The scheme was launched by the government in 2015 with an intention to put the idle gold stored by individuals in their homes and bank lockers to productive use. However, the scheme did not find many takers -one of the main reasons being what happens to the gold you deposit with the bank.

What happens to the gold deposited under GMS?

As per the scheme rules, the gold – jewellery, bullion, artefacts – is required to be deposited with the bank and in turn, the bank will test its purity. Once the purity of the gold jewellery is ascertained, they will melt the gold jewellery and convert it into bullion or gold coins.
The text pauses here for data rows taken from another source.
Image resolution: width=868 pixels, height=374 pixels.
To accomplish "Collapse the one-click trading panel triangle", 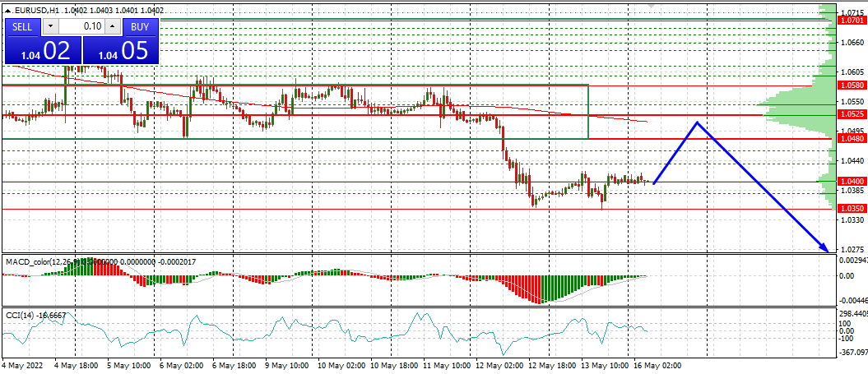I will point(8,10).
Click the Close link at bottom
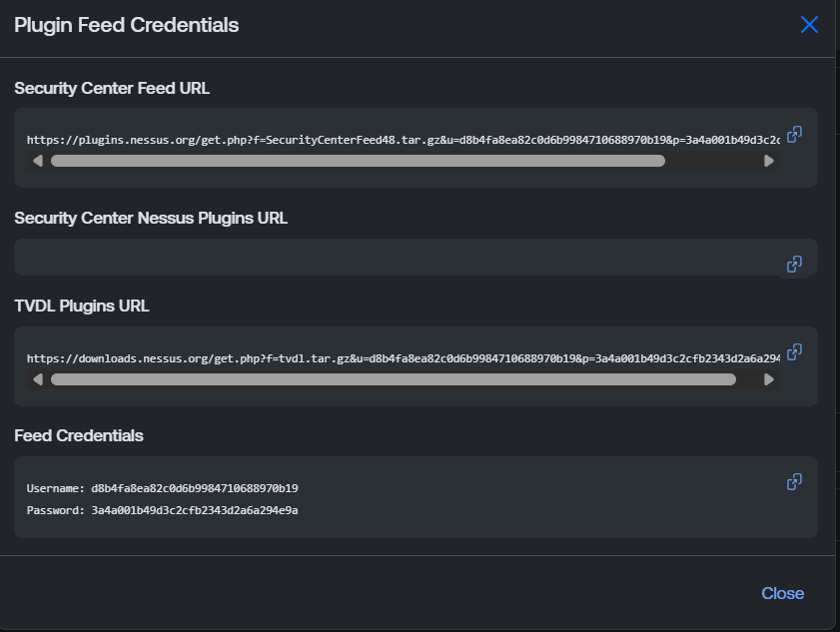 tap(782, 593)
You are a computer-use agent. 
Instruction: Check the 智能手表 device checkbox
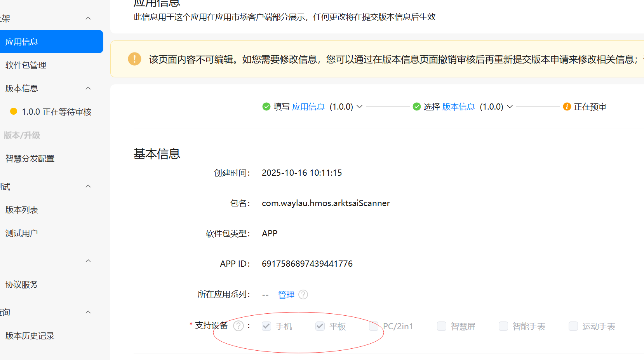[x=503, y=326]
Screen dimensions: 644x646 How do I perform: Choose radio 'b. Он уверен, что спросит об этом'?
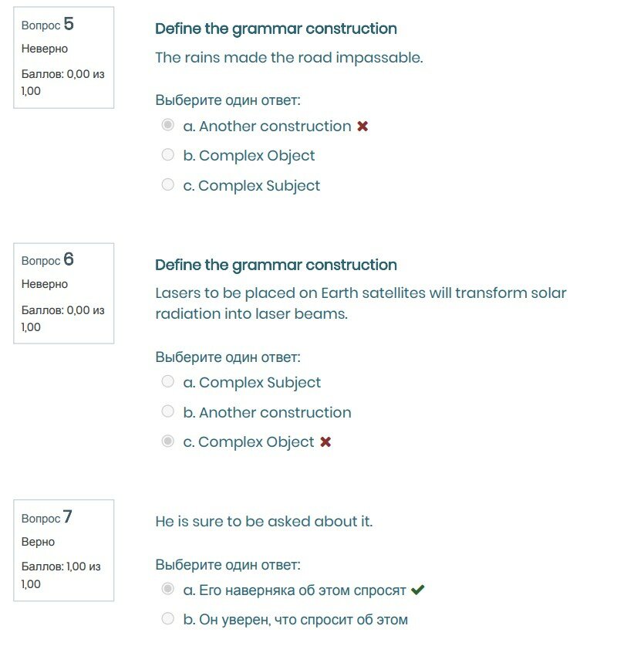pos(167,618)
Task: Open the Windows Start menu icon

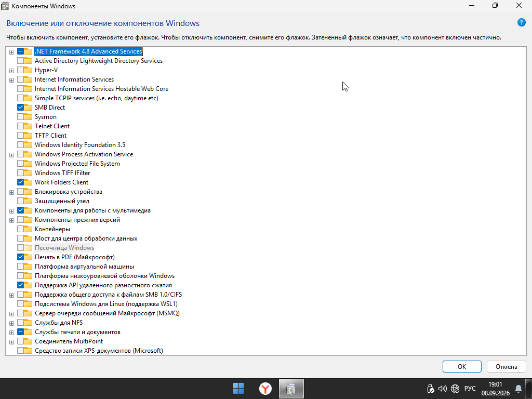Action: 238,389
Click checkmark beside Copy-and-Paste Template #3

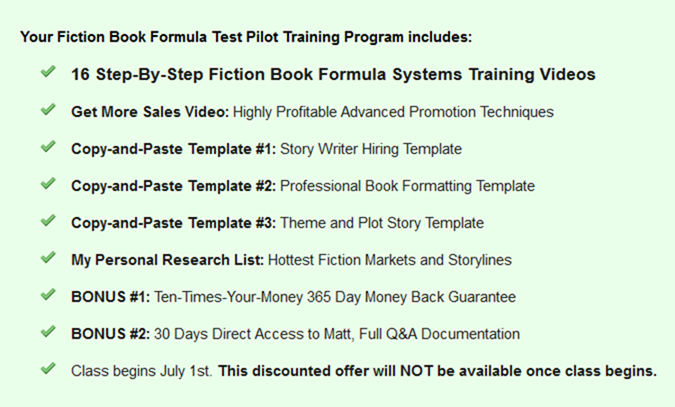(47, 221)
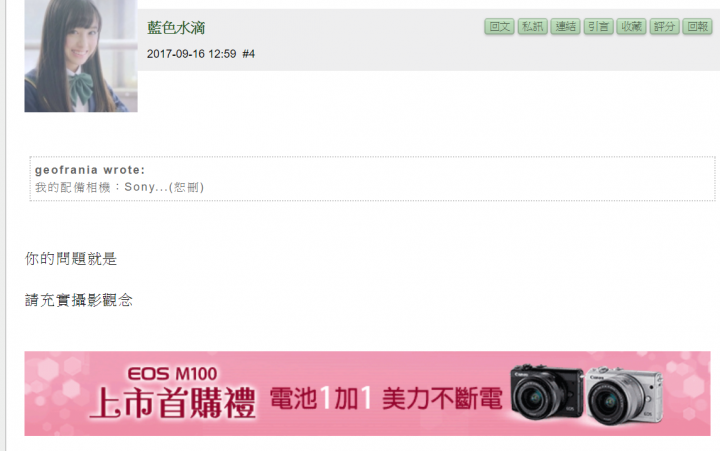Open the EOS M100 pink banner ad
720x451 pixels.
[367, 394]
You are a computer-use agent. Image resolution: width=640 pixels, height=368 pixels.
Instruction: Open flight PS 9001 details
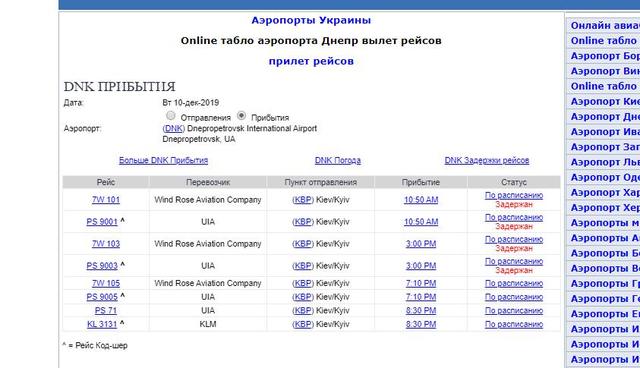pos(102,222)
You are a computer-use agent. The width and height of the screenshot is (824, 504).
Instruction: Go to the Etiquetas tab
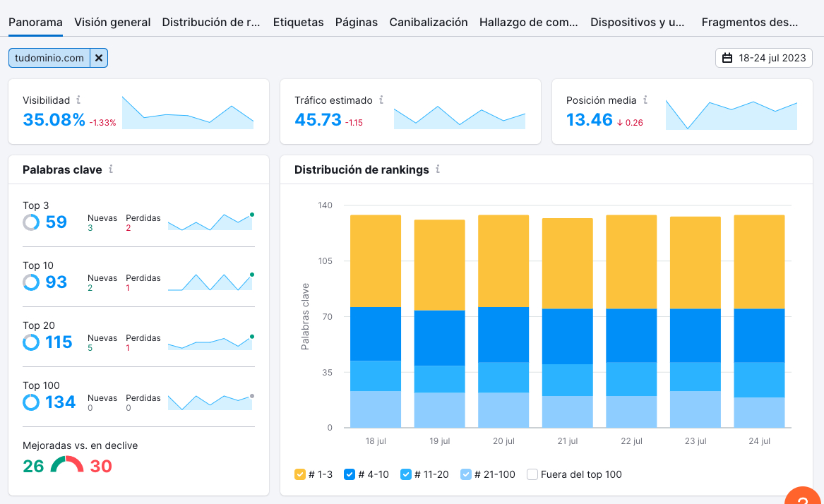coord(298,22)
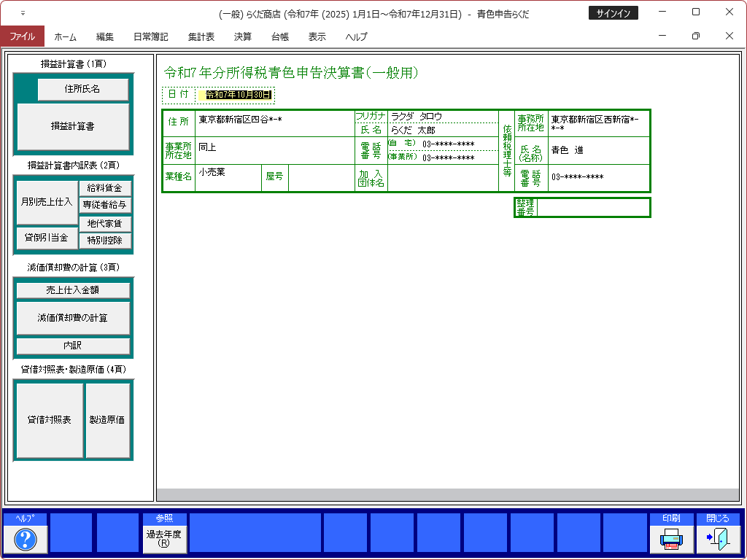
Task: Click the door icon to close the form
Action: pos(717,540)
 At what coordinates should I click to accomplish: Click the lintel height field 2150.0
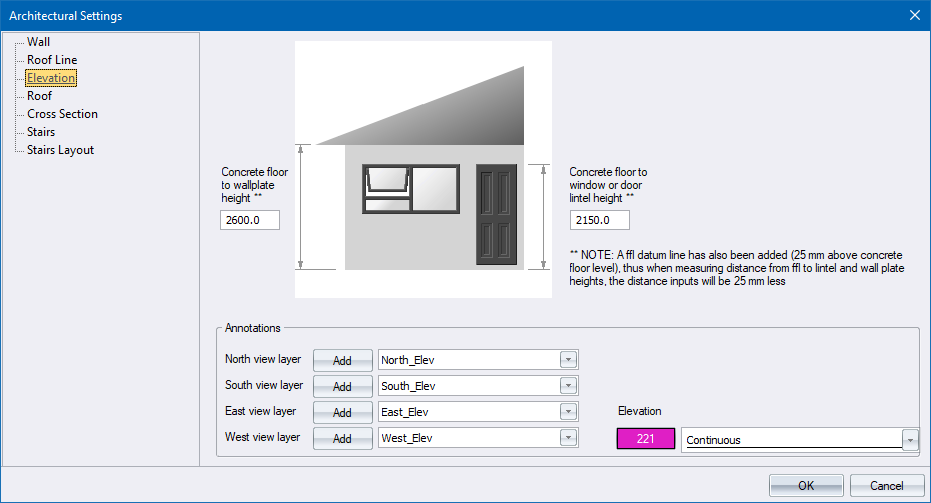coord(599,220)
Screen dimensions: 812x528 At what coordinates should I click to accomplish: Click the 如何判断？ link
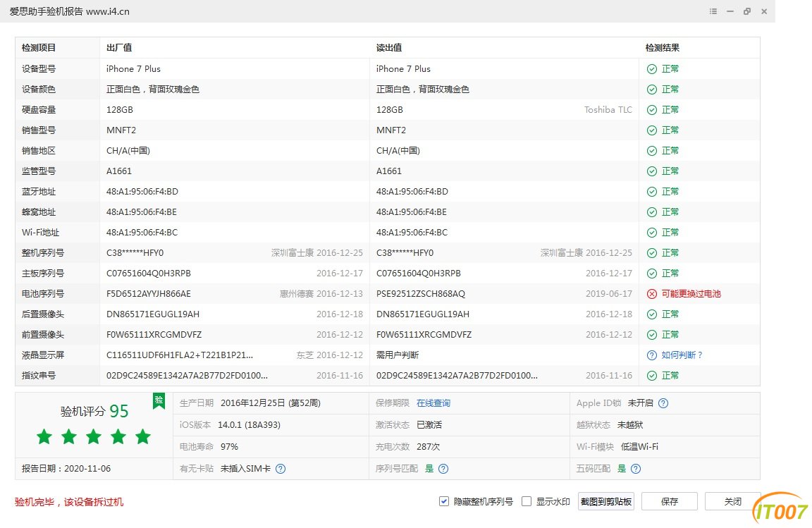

Thus, if an individual deposits jewellery like gold bangles or necklace with the bank to earn interest on it under the scheme, then at the time of maturity the bank will not be returning the deposited gold in the same shape and form.

This seems to be the main reason why many haven’t opted for this scheme because for many Indians gold jewellery has sentimental value attached to it. They want the gold to be returned in the same form as it was deposited.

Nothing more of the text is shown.